Periodic Reporting for period 1 - Cor-Edit-P (Cardiac open reading frame edition to study cardiomyopathies in pigs)
Okres sprawozdawczy: 2022-01-01 do 2023-06-30
Exploiting unique and cutting-edge technology, Cor-edit-P aims at specifically eliminating the underlying cause of genetic DCM to improve cardiac function, reduce the risk of deadly arrhythmias and increase span and quality of life.
Cor-edit-P will
- generate currently lacking porcine models of genetic cardiomyopathy, using AAV-Cas9 to induce mutations in sarcomere genes, e.g. titin (TTN) and ß-myosin heavy chain (MYH7);
- exercise curative Crispr-Cas9 mediated gene editing of DCM in pigs in vivo, using the PLNR14del mutation in the phospholamban (PLN) gene as prominent example;
- use human patient-derived PLN-R14del ventricular progenitor cells for gene correction ex vivo followed by transplantation of corrected cells into PLN-R14del pigs.

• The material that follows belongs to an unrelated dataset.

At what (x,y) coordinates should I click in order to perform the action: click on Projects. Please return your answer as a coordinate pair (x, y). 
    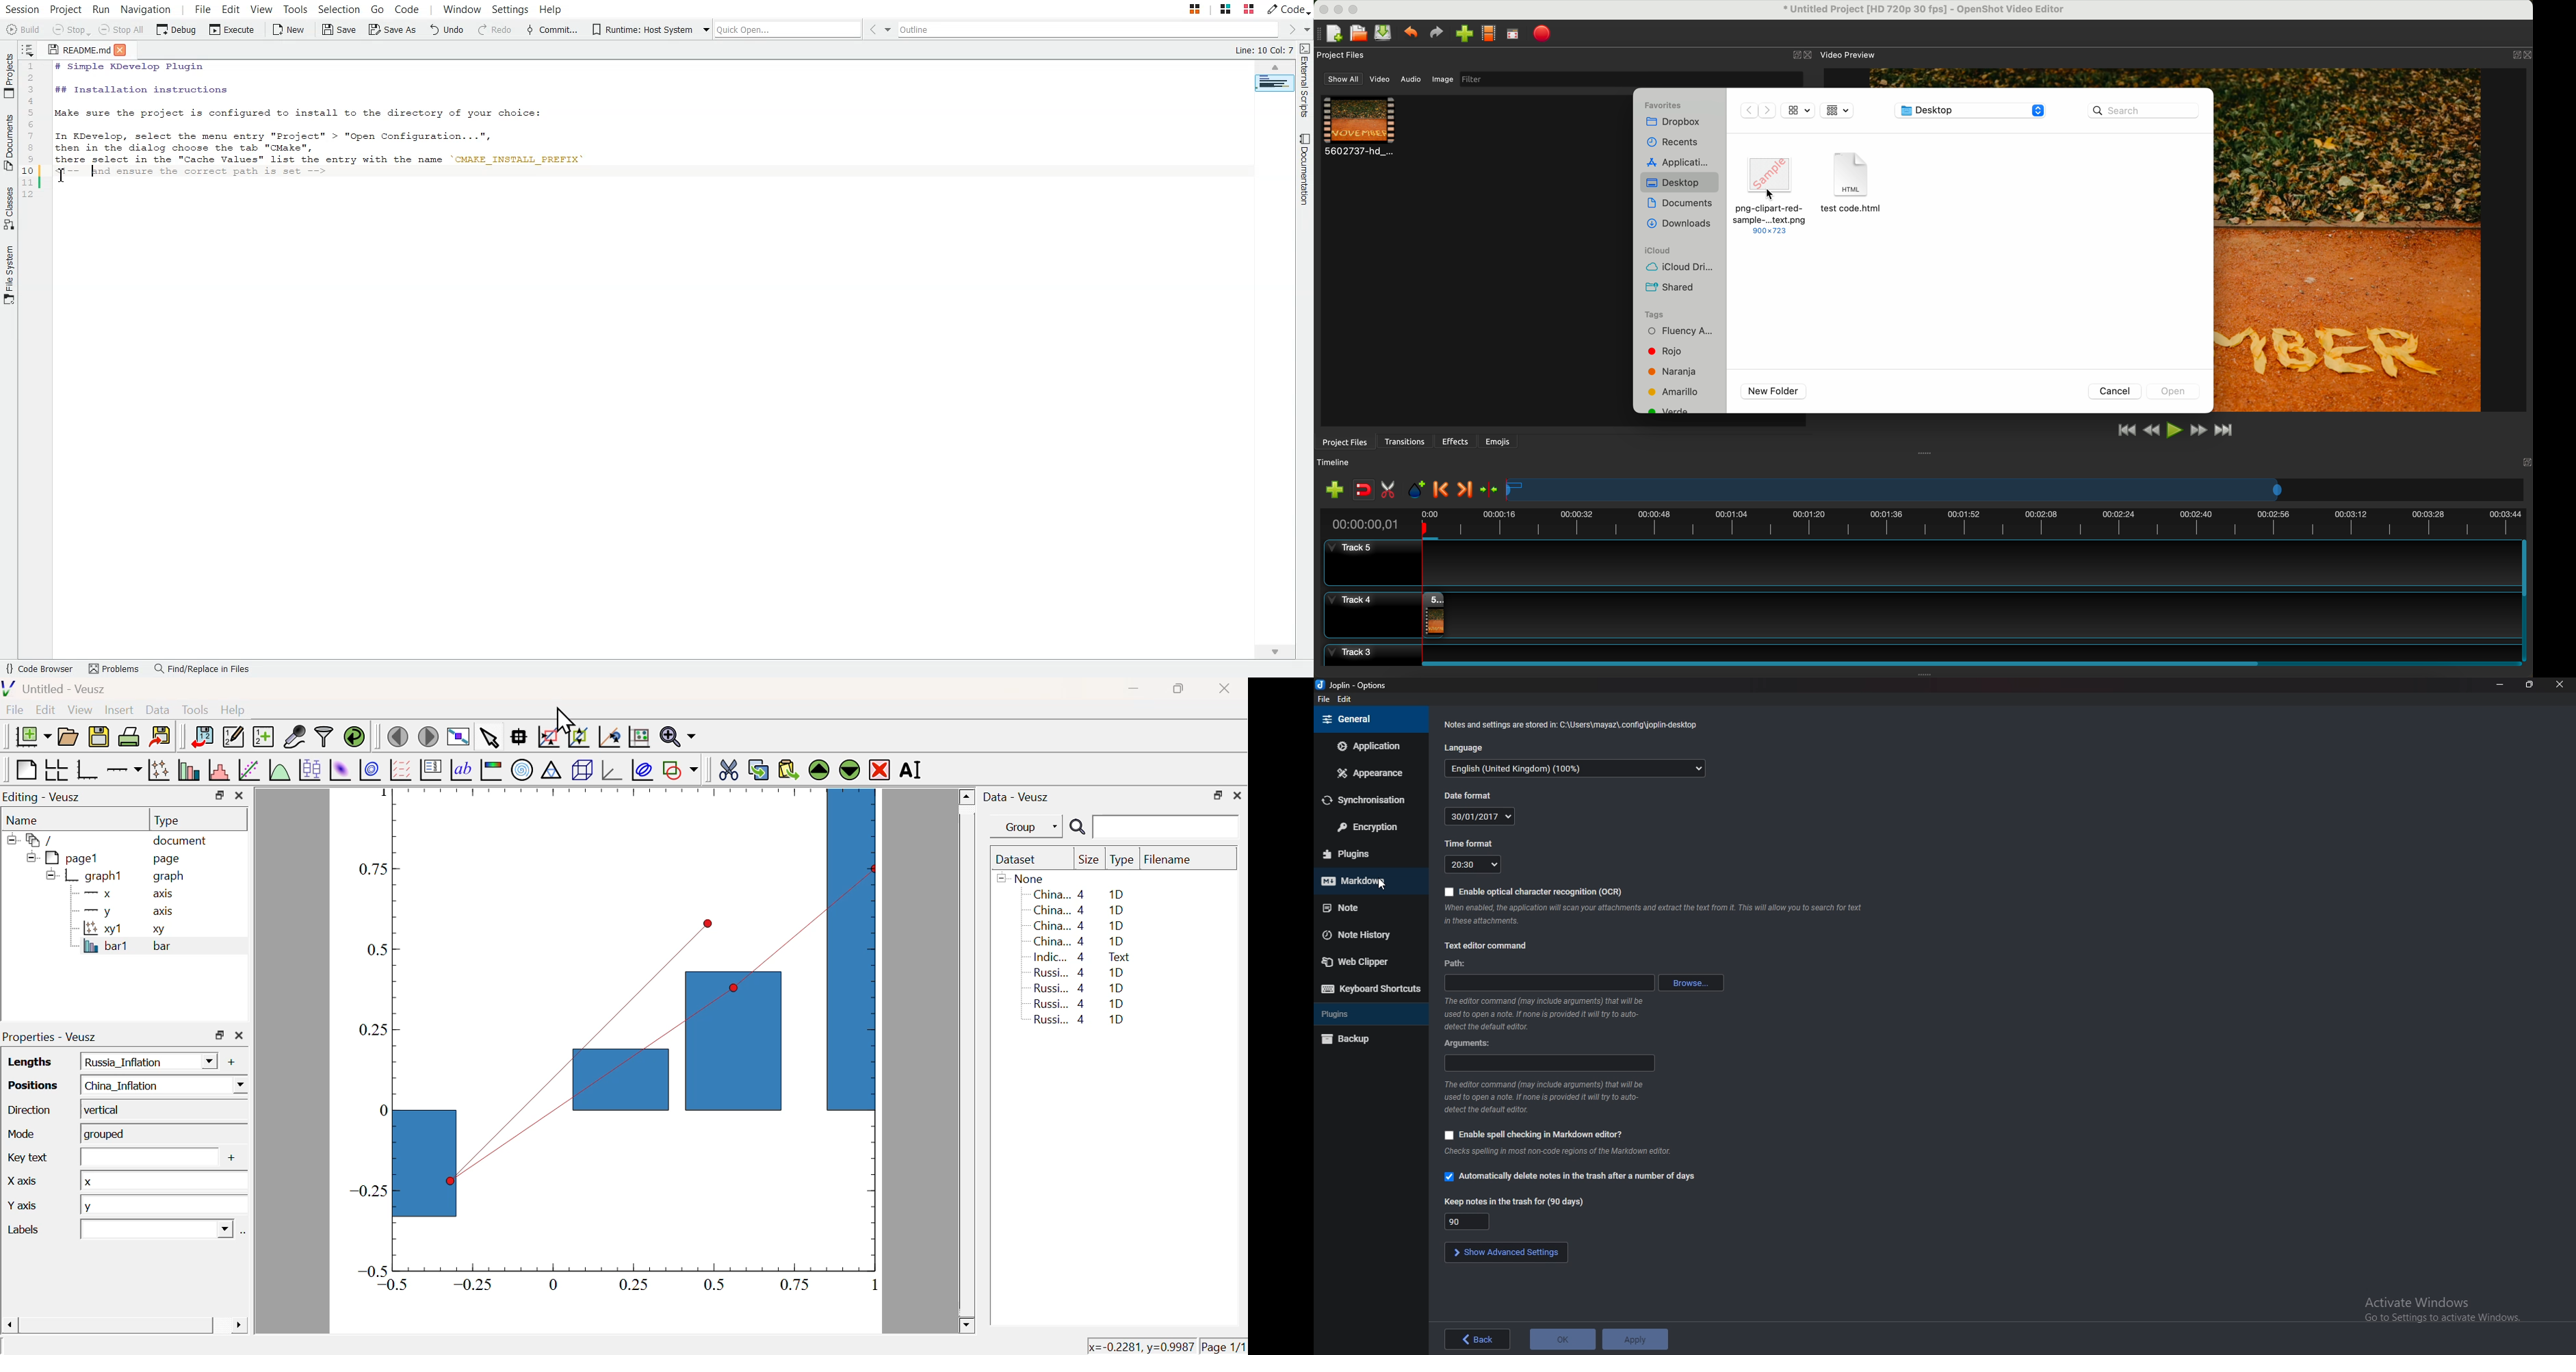
    Looking at the image, I should click on (9, 76).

Our approach implements a new paradigm for treating genetic cardiomyopathy and develops Crispr-Cas9 based gene therapy in pigs to foster clinical translation. Our work will influence the development of gene therapy by industry and academia and will benefit patients suffering genetic cardiomyopathy, but also further genetic diseases which are manifold prevalent in Europe.